Dataset rows:
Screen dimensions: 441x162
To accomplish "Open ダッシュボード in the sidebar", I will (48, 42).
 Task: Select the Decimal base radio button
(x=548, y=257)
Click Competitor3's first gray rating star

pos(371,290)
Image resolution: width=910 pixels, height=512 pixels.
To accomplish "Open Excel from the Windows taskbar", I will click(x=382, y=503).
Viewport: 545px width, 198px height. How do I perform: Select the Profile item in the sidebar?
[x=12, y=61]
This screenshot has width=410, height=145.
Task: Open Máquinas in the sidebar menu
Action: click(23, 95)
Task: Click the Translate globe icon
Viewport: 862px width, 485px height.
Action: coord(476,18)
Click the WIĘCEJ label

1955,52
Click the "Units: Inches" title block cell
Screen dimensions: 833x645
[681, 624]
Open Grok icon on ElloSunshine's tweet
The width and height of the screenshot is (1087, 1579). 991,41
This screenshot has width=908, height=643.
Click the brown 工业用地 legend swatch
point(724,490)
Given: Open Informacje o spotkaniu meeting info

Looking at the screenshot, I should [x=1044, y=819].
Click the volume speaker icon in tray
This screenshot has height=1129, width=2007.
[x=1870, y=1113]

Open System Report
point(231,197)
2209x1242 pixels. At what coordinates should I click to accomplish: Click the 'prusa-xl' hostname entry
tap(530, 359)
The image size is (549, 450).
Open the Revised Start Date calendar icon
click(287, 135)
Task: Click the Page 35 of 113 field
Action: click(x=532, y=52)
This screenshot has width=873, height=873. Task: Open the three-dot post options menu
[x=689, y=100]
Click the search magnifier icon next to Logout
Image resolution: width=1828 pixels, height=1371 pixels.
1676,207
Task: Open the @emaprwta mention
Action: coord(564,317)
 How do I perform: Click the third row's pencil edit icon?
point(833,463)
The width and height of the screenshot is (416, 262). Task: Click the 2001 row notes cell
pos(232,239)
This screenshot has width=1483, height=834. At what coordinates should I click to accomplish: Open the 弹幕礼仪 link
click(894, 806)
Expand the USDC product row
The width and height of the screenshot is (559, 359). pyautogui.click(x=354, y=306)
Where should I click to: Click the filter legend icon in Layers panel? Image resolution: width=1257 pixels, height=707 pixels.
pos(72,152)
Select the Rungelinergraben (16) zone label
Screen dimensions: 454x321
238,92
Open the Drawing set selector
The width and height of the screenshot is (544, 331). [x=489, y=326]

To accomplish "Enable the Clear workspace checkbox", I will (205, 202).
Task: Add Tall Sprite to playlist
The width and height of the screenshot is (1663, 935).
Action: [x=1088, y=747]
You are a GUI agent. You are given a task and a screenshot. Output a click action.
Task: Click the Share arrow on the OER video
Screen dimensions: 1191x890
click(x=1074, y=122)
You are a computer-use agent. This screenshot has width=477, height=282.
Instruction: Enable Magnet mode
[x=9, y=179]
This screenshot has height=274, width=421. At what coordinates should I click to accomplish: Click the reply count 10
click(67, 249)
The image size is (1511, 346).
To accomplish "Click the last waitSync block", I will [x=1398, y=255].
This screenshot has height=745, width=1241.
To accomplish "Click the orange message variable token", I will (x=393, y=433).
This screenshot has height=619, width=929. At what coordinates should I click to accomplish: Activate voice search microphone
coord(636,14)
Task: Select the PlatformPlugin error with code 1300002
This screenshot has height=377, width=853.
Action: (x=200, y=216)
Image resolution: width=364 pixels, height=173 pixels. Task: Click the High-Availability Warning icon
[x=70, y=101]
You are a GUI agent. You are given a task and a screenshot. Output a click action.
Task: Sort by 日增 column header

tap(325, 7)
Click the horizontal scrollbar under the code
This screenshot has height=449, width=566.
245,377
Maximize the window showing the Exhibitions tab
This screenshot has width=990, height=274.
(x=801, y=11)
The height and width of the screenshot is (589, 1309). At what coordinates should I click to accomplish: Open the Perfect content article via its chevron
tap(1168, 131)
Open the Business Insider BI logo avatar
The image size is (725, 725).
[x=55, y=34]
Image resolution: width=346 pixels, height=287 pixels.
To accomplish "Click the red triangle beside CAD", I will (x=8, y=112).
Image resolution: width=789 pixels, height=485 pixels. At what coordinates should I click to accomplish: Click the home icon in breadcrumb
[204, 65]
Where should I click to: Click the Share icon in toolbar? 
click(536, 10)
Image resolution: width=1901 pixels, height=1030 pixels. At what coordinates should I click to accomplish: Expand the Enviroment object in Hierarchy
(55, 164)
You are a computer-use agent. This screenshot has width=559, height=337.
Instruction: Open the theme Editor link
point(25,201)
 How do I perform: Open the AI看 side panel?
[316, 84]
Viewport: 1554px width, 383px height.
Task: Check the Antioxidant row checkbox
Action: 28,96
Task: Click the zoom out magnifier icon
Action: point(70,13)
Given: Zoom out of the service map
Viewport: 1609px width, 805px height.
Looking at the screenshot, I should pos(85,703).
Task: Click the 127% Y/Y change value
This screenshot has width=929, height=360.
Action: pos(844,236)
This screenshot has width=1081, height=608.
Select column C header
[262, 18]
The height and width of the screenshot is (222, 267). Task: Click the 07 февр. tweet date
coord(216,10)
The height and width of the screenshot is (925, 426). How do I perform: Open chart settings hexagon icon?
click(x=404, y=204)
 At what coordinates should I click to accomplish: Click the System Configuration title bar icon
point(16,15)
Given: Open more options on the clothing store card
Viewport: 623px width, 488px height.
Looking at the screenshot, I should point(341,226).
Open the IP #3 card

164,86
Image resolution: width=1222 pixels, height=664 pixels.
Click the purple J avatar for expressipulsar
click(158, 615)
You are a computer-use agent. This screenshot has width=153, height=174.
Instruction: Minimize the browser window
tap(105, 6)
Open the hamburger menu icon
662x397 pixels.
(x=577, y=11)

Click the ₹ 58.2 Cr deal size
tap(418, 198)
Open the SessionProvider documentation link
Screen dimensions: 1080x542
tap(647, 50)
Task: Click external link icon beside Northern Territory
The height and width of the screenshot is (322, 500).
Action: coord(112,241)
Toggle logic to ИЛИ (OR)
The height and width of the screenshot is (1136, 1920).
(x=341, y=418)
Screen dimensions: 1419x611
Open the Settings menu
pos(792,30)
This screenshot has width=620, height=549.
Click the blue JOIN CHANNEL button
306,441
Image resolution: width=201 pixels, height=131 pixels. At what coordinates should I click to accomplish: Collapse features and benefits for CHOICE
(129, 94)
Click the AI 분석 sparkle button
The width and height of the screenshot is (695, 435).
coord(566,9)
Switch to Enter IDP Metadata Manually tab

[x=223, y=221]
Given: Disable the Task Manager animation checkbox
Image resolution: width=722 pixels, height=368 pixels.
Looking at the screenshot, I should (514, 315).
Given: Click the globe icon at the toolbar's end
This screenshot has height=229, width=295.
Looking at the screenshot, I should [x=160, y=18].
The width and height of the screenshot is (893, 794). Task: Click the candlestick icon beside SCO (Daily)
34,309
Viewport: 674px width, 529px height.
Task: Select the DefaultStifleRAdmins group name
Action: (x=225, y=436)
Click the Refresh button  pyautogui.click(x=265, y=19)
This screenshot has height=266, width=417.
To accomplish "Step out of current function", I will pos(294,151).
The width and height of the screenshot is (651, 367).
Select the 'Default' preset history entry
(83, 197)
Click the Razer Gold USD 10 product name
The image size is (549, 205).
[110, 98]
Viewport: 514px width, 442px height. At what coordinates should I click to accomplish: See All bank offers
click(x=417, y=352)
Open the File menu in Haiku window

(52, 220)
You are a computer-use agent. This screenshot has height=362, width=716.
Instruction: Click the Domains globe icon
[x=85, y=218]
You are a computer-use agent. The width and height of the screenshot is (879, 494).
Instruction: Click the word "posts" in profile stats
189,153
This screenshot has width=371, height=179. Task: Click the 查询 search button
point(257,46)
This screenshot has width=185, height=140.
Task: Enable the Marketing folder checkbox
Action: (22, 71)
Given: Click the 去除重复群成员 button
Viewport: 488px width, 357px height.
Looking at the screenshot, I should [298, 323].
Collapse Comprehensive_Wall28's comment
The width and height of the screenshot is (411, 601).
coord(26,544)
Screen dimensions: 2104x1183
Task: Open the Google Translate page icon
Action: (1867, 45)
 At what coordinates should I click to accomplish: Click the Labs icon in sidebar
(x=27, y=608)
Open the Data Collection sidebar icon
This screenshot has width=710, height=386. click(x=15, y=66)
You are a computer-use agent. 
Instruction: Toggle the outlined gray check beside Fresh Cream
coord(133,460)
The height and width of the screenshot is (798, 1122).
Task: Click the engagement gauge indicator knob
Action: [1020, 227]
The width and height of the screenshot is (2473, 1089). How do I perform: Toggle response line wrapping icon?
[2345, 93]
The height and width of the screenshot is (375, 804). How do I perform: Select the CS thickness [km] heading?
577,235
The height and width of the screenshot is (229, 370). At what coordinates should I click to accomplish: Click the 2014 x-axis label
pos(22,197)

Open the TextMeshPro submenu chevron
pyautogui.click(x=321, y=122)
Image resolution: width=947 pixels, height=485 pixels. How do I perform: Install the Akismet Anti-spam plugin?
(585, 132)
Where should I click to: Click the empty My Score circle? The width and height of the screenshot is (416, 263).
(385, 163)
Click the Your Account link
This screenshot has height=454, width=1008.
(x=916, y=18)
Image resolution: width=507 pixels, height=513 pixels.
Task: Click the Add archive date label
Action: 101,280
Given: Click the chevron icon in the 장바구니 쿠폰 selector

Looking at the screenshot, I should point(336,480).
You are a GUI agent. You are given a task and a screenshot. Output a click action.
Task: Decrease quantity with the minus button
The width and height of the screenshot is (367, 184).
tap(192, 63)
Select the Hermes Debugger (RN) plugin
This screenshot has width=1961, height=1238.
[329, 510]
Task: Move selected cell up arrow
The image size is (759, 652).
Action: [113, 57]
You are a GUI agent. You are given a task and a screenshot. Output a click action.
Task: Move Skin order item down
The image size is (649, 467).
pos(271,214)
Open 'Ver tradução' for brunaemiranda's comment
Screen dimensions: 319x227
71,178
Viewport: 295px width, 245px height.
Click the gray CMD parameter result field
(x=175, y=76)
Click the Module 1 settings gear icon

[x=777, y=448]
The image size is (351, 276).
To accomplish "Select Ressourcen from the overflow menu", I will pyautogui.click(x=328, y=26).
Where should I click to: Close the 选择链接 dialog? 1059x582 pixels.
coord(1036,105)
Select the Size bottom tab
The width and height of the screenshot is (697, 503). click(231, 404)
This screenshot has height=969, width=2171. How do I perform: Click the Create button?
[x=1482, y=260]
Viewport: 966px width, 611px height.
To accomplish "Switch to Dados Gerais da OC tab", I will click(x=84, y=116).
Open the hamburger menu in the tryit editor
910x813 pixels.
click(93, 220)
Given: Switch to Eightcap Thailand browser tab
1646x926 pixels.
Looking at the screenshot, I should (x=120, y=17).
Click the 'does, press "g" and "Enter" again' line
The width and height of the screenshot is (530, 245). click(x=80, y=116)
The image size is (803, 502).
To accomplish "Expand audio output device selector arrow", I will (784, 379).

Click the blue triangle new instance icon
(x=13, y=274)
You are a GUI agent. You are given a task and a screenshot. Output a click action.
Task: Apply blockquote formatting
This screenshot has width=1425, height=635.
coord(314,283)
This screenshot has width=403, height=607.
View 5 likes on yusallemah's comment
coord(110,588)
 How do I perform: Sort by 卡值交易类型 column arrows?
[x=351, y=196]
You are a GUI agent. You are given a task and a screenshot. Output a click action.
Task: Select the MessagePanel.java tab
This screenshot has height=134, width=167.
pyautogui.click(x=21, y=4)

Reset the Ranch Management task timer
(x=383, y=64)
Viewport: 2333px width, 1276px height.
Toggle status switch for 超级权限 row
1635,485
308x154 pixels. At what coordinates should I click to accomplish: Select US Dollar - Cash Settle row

Directions for this task: Count the lines in the entries above that contain the word "sidebar", treating case as significant. Reply with the number only.

Completed exercise: 5